リソワの言葉に我を取り戻し、祭壇に向かう。この山頂は祭壇以外には周りに旗が立って居るだけだ。その旗は風に揺られ揺れている。俺は恐る恐る祭壇へと向かう。リソワは宙に向かって話している。アリエルと言ったか。それが風の精霊なのか。それとも妖精なのか。今の俺には判断がつかない。祭壇に着くと、そこには一本小さな風車が刺さっていた。その風車はゆっくりと回転している。その動きは周りの風を受けての回転では無い。魔力を受けて回転している。その下に説明文がある。

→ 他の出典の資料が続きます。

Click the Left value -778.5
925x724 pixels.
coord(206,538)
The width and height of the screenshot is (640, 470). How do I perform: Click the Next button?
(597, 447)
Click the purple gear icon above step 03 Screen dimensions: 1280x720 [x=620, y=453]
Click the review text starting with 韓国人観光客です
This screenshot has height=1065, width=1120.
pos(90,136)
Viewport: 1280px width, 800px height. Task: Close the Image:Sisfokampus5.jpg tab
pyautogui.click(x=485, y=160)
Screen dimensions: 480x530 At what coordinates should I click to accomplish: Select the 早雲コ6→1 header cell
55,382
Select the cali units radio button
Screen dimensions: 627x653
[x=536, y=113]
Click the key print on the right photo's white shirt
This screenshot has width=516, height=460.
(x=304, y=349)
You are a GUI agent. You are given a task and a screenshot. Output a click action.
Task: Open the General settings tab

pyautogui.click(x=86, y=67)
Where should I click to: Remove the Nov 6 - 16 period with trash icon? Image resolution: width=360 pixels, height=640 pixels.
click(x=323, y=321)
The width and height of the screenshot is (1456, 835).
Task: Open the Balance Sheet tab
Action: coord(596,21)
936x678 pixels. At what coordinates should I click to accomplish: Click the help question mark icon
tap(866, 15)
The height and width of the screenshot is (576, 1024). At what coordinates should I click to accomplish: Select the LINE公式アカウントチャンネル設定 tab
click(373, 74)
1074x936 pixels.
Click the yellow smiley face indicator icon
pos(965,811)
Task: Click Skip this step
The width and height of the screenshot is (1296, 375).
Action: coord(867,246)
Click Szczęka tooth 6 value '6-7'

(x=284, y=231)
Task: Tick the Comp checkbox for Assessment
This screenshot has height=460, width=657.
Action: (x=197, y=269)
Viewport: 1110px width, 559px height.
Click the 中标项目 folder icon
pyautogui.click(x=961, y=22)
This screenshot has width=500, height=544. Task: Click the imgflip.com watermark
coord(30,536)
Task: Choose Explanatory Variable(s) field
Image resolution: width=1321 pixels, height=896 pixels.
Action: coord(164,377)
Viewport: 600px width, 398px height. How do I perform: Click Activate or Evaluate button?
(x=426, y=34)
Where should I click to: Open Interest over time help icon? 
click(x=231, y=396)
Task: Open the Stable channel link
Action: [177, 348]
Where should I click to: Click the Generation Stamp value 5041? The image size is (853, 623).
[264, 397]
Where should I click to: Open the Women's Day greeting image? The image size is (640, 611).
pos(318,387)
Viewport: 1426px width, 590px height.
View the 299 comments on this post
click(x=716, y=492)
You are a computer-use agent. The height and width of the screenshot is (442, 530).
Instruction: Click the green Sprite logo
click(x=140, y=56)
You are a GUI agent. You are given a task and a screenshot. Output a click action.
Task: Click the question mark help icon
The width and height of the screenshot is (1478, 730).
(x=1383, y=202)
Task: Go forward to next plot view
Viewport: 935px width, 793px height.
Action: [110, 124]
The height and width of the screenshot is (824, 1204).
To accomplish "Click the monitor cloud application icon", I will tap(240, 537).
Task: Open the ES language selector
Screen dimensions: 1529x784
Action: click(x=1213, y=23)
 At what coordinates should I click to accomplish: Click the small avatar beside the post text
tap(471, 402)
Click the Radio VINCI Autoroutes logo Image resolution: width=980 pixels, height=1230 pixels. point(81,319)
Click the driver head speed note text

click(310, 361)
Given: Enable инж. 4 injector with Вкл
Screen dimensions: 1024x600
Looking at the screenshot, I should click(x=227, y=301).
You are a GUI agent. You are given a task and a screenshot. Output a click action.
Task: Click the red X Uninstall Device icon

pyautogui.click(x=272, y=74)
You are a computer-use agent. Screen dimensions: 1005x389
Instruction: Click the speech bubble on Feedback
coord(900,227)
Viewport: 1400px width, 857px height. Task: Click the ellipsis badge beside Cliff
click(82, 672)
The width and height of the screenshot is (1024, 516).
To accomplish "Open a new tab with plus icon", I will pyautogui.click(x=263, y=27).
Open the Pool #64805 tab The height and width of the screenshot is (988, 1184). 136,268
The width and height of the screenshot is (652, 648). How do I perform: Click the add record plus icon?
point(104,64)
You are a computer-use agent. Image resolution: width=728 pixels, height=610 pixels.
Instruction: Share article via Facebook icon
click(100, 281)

「汝、我の力を求める者よ。その風車の動きを止めよ。さすれば我が力貸し与えん。」


なるほど。この風車の動きを止めればいいのか。もしかすると凄い魔力の力を受けて回っていて難しいのでは無いかと言う考えが頭に廻ったが、説明文の続きがある事に気づきその考えが一蹴される。


「この風車に触れれば、風車は止まる。さすればこのエルフの里に吹く風も止もう。エルフは風と共に生きる種族。風が無ければ誰一人生き残る事は無いだろう。さぁエルフの命と引き換えに我が力を手に入れよ。」



この試練!君ならどう解く!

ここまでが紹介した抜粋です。